Life

Jake O'Kane: We're all Paddies and Micks to the Tories, Arlene

Irrespective of how British you consider yourself, if you’ve a northern Irish accent then, in Britain, you’ll always be just another Paddy or Mick and expendable

Jamie Bryson at The Con Club in Belfast this week where loyalists voiced opposition to Boris Johnson's Brexit deal. Picture by Alan Lewis/Photopress
Jamie Bryson at The Con Club in Belfast this week where loyalists voiced opposition to Boris Johnson's Brexit deal. Picture by Alan Lewis/Photopress Jamie Bryson at The Con Club in Belfast this week where loyalists voiced opposition to Boris Johnson's Brexit deal. Picture by Alan Lewis/Photopress

I’VE only appeared on a London comedy stage around three times, way back in the 1990s, when I started doing stand-up. The reason for this is a combination of my innate laziness, my hatred of travel, and the fact that trying to be funny in London with a Belfast accent in the early 90s was comparable to being a Vietnamese stand-up playing New York in the 60s.

Not that I went out of my way to endear myself to London audiences. One of the first jokes I did was an observation that I was certain I’d not one, but two, doppelgangers wandering the streets of London. While I hadn’t seen them myself, I did know their names: one was called ‘Paddy’, the other ‘Mick’.

My point hit home and last week the same point hit Arlene Foster and her DUP colleagues right between the eyes. For, irrespective of how British you consider yourself, if you’ve a northern Irish accent then, in the UK, you’ll always be just another Paddy or Mick and expendable.

The reality that the UK is confined to the Home Counties has long been realised by Scotland’s SNP leader, Nichola Sturgeon, who announced her intention to hold another independence referendum next year. With the Scots' oil pump to the south turned off, the UK, as an entity, will crumble before our very eyes.

That Boris Johnson decided to callously sacrifice the DUP to secure a deal with Europe shocked Arlene, Sammy and crew. Having already been shafted by Boris’s predecessor, Theresa May, their reaction is indicative of a political party suffering from a psychological malady similar to Stockholm Syndrome. 

If Boris manages to get his deal through it will result, for the first time, in a distinction between Northern Ireland and the rest of the UK. The psychological impact of this on unionism will be profound and its ramifications invariably negative, though not as disastrous as some were quick to predict.

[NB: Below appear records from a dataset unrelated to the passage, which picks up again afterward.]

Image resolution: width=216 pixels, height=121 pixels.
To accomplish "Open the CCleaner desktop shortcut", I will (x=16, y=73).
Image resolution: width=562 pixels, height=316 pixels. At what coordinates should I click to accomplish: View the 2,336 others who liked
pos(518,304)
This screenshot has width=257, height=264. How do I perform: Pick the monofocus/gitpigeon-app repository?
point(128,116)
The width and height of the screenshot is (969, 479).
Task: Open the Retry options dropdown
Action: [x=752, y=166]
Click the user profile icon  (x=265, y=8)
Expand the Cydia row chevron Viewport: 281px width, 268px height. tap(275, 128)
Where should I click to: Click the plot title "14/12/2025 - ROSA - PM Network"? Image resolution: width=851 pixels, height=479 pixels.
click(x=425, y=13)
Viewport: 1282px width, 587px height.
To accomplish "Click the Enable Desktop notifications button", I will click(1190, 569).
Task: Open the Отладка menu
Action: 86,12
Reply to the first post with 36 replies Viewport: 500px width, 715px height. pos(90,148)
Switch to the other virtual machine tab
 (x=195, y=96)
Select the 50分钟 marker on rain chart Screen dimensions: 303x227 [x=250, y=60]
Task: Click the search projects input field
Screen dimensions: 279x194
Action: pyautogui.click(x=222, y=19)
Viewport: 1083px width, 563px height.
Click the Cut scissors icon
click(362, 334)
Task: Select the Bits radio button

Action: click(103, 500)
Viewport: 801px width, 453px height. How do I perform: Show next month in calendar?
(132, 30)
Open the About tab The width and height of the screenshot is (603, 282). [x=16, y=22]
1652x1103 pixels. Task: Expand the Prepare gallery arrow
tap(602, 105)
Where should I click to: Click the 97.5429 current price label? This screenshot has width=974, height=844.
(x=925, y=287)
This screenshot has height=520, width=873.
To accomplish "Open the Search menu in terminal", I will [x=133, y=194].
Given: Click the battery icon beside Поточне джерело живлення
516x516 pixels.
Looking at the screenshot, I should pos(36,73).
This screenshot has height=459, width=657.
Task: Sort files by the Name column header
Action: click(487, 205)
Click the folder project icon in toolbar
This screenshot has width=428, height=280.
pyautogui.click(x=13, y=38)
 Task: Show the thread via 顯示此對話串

Jamie Bryson’s meeting of ‘loyalists and unionists’ at the Con Club on Belfast’s Newtownards Road was called before the DUP plane had landed back home. 

After the meeting, Jamie gave a statement to the world’s media – in reality, camera crews from UTV, BBC Northern Ireland and a few local newspapers. Doing his usual impersonation of an Old Testament prophet predicting the end of days, Jamie intimated all manner of biblical disasters, from falling meteors to plagues of locusts.

Jamie clearly saw the greedy green hands of the Irish Republic behind all his woes, with ‘republicans’ and ‘republicanism’ the constant refrain throughout his speech. But Jamie has a problem – in this instance, the enemy is neither Sinn Fein nor the Irish government, rather it’s the British government – and a Tory one at that – who’ve perpetrated the great betrayal.

Another problem for Jamie is he’s been down this road before with the ‘fleg’ protest – and despite his cataclysmic predictions then, the world didn’t end. Instead, a generation of young Protestants received convictions for riotous behaviour and a lifetime ban from travelling to the US – a whole generation, barred from visiting Disneyland.

It was a week for pompous pronouncements of imminent disaster, as Channel Four News ran an interview with a spokesman from the New IRA – and very strange it was too. The NIRA spokesperson sported a new look of balaclava over tights, while being voiced-over by what sounded like a Scot – Northern Ireland actors will undoubtedly complain to Equity, ‘coming over here, taking our jobs’.

Filmed in his kitchen, I imagine the subsequent conversation with a very irate wife. “For God’s sake, Sean, I would’ve cleaned up if you’d told me a film crew were coming. What will people think of us?”

Bringing up the rear in the land of the deluded is Sinn Fein’s Michelle O’Neill, who believes Brexit will catapult us into a border poll within five years. Using the reunification of Germany as an example, Michelle believes Irish reunification could happen just as suddenly, maybe even in a year. Personally, I’ll wait till I see a loyalist atop a peace wall with sledgehammer before I believe that prediction.